*** Extracted entries ***

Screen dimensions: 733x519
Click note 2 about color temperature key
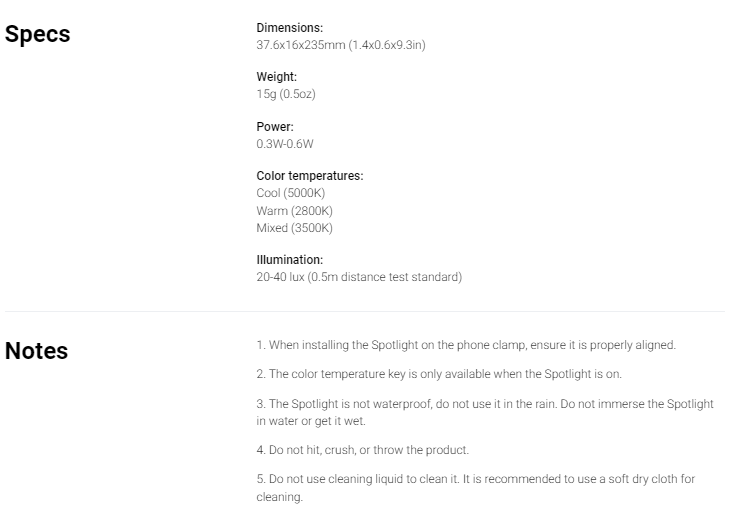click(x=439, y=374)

*** End of Extracted entries ***
*** Extracted entries ***

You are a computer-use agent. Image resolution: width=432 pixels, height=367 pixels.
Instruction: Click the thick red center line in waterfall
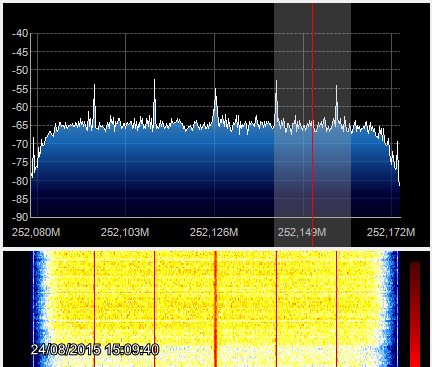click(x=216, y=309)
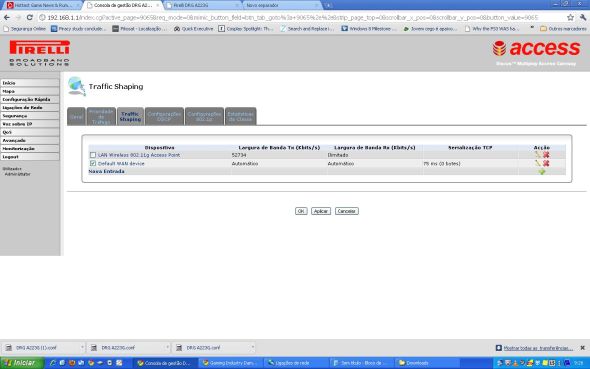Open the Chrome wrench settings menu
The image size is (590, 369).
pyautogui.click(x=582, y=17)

*** End of Extracted entries ***
*** Extracted entries ***

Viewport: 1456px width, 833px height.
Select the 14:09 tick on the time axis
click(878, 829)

*** End of Extracted entries ***

== Exercise directions ==
Answer with a number only: how many lines above include the word "width"?

== Response for this exercise ==
2